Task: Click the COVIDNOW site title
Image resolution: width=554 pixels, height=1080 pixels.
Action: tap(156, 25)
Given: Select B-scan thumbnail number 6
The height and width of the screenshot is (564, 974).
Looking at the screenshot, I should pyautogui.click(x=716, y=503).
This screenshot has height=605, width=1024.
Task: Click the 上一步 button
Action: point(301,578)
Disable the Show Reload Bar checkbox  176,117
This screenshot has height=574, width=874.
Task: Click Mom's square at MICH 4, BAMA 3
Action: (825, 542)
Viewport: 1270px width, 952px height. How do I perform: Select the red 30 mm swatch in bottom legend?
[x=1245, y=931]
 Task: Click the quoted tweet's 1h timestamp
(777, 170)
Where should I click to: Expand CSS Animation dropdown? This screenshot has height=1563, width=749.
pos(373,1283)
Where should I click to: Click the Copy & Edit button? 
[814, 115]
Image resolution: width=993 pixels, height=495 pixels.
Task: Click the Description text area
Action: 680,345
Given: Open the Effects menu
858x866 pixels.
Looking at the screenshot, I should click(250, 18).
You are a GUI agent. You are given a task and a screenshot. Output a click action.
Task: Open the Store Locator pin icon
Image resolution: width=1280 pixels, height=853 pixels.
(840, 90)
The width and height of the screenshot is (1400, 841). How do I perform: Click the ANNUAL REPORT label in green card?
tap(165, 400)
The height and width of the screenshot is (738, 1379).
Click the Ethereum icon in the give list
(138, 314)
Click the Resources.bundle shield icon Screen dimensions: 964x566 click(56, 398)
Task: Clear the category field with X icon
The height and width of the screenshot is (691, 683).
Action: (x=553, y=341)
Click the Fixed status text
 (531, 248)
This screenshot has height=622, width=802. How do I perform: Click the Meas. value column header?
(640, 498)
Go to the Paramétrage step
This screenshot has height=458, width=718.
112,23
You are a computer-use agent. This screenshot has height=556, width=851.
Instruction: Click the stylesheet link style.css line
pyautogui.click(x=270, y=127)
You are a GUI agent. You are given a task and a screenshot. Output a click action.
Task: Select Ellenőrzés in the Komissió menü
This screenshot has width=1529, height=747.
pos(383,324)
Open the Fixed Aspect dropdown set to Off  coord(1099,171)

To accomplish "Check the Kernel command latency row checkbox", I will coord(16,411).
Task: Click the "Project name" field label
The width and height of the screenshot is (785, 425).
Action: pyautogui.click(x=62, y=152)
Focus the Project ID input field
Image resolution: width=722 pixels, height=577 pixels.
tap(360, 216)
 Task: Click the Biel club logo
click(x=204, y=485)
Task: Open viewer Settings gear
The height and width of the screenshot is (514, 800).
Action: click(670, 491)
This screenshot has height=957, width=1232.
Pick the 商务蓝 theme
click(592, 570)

_Instructions for the task_:
List all lines in the material containing the string "Project".

_Response_:
Task: Click the "Project name" field label
Focus the Project ID input field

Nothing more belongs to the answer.